THE TASK: Scan the data beneath this task and copy each line that includes "entry".

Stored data
******************************

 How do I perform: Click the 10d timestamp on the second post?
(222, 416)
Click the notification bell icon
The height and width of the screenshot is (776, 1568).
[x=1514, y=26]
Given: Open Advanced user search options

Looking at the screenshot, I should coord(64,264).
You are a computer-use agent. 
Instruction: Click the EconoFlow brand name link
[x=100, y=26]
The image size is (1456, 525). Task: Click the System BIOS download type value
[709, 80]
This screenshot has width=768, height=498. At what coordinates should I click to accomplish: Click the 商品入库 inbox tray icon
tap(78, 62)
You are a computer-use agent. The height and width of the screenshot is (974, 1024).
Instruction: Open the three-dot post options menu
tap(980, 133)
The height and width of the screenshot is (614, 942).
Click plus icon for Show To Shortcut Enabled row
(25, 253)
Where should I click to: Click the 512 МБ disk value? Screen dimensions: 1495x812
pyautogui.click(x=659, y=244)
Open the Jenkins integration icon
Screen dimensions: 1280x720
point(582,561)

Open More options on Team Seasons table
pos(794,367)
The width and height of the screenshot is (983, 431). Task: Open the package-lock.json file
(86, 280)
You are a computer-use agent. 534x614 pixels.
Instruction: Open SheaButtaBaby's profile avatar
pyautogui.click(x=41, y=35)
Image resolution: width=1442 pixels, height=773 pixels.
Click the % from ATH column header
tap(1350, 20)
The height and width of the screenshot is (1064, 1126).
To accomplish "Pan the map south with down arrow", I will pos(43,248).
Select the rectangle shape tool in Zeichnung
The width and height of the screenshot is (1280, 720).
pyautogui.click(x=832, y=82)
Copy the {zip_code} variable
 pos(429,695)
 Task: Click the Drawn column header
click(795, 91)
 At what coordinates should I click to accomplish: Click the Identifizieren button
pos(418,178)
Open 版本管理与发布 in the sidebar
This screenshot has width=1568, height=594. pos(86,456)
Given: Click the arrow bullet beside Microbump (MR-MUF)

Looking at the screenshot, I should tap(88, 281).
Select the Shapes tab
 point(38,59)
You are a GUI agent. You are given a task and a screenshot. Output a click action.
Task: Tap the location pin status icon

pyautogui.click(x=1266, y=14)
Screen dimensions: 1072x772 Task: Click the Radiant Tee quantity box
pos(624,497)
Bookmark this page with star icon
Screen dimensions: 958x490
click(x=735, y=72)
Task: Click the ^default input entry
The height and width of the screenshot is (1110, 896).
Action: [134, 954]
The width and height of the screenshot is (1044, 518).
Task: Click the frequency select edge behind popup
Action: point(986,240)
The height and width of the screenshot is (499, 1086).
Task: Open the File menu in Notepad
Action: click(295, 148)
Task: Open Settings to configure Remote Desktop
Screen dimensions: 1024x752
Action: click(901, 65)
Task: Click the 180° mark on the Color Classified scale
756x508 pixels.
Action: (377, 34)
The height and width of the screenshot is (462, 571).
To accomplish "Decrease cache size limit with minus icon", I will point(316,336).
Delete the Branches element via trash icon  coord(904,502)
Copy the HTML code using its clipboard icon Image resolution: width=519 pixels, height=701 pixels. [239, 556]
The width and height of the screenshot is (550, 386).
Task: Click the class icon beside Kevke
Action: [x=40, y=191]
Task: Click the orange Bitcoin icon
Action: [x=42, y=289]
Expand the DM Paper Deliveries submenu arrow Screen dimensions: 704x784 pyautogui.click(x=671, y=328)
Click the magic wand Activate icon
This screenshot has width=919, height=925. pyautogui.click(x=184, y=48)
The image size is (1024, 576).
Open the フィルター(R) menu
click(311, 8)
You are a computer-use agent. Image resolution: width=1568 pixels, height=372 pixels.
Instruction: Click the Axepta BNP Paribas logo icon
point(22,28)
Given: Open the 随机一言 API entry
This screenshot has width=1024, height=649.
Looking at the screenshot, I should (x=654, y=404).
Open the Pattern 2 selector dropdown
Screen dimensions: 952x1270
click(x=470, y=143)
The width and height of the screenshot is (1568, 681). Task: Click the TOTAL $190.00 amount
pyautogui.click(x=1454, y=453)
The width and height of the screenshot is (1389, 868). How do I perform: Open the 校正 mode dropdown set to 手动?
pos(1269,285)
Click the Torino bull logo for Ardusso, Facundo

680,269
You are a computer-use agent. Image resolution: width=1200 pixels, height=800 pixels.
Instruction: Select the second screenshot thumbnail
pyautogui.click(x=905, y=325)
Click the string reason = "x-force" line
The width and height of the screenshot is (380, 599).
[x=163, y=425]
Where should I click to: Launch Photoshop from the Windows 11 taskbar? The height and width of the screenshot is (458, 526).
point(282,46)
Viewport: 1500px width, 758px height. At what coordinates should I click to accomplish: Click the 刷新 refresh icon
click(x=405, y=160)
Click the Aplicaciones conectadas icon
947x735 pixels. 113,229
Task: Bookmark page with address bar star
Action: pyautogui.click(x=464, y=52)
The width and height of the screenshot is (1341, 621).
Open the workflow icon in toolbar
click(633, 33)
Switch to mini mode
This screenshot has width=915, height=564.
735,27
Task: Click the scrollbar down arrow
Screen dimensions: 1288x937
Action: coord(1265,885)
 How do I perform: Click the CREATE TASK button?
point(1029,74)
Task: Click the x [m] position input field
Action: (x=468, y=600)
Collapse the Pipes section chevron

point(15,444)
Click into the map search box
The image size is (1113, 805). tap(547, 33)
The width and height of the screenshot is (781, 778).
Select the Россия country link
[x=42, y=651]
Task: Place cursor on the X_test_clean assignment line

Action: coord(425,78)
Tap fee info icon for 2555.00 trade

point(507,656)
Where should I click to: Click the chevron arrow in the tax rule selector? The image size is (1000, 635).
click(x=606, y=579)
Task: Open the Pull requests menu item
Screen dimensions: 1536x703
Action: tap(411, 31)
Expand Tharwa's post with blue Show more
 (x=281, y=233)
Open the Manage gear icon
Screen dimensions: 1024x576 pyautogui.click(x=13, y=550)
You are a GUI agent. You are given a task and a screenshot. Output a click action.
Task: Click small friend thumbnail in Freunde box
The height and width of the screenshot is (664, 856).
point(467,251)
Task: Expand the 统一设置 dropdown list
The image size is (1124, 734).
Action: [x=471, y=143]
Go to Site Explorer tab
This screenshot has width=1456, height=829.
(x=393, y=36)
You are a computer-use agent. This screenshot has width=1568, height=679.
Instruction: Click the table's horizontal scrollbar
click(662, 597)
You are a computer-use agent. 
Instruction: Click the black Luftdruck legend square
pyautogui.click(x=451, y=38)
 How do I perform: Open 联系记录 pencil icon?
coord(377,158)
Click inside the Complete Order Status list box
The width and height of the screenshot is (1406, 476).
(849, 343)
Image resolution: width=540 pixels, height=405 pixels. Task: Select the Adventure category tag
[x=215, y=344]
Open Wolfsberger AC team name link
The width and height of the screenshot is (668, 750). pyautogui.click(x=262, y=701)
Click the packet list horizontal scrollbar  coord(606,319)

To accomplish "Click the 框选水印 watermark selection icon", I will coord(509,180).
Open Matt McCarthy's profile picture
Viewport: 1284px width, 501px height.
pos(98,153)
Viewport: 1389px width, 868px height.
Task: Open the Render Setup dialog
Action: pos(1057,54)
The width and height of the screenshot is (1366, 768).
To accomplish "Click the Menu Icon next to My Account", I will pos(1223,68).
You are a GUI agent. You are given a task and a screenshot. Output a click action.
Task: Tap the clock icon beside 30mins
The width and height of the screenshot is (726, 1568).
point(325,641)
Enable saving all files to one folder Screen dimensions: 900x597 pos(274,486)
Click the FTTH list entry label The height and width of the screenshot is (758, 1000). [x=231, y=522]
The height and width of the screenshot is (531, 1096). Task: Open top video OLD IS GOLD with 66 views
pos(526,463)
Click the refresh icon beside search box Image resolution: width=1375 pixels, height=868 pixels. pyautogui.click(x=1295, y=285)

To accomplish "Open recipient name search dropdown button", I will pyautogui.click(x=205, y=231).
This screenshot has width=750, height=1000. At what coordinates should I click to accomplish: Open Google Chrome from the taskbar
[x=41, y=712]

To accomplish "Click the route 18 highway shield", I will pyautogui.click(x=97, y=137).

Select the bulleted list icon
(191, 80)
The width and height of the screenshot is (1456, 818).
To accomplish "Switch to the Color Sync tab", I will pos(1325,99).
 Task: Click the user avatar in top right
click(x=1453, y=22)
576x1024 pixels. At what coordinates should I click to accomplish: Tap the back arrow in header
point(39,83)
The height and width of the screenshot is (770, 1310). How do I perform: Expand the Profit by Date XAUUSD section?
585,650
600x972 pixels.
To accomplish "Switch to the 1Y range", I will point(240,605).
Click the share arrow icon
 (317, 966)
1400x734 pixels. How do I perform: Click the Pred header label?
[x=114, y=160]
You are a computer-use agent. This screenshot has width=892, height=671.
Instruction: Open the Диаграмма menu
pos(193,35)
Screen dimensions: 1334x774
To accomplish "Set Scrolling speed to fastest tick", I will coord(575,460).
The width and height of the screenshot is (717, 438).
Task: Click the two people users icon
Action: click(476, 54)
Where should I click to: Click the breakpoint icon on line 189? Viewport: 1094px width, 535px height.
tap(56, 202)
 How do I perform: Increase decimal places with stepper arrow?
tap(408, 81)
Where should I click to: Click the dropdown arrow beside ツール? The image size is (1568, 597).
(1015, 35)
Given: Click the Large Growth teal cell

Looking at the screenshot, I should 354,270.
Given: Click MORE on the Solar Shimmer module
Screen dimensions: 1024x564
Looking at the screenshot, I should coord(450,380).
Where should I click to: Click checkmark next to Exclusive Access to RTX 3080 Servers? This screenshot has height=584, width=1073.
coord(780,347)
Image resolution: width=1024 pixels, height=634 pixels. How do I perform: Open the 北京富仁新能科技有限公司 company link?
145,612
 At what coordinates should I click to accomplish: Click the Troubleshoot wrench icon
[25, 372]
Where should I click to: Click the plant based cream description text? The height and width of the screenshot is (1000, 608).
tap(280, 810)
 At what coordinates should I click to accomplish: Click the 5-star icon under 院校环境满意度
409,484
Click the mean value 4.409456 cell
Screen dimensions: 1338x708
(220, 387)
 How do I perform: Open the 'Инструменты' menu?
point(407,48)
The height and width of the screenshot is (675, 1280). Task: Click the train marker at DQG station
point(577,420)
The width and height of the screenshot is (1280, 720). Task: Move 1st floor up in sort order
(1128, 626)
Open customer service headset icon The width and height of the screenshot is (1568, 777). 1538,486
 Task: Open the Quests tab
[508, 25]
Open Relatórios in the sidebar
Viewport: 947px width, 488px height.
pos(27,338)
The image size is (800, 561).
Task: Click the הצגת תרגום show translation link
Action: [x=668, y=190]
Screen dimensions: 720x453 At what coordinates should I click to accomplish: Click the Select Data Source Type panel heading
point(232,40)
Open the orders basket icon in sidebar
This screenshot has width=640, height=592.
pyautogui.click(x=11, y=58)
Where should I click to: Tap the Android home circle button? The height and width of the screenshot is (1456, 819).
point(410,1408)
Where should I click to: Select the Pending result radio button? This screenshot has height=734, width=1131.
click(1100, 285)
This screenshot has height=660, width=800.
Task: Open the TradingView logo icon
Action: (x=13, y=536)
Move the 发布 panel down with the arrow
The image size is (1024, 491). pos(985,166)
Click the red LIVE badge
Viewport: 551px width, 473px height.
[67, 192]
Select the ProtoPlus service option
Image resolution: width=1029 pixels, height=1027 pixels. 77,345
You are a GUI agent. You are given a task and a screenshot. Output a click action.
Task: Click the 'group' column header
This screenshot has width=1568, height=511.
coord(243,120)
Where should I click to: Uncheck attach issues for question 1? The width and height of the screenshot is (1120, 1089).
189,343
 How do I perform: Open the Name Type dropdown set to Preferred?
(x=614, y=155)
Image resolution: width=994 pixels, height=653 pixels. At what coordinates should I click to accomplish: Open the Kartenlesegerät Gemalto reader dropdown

******************************

REPLY:
Task: Click the ^default input entry
Given: Open the 随机一言 API entry
Click the FTTH list entry label The height and width of the screenshot is (758, 1000). [x=231, y=522]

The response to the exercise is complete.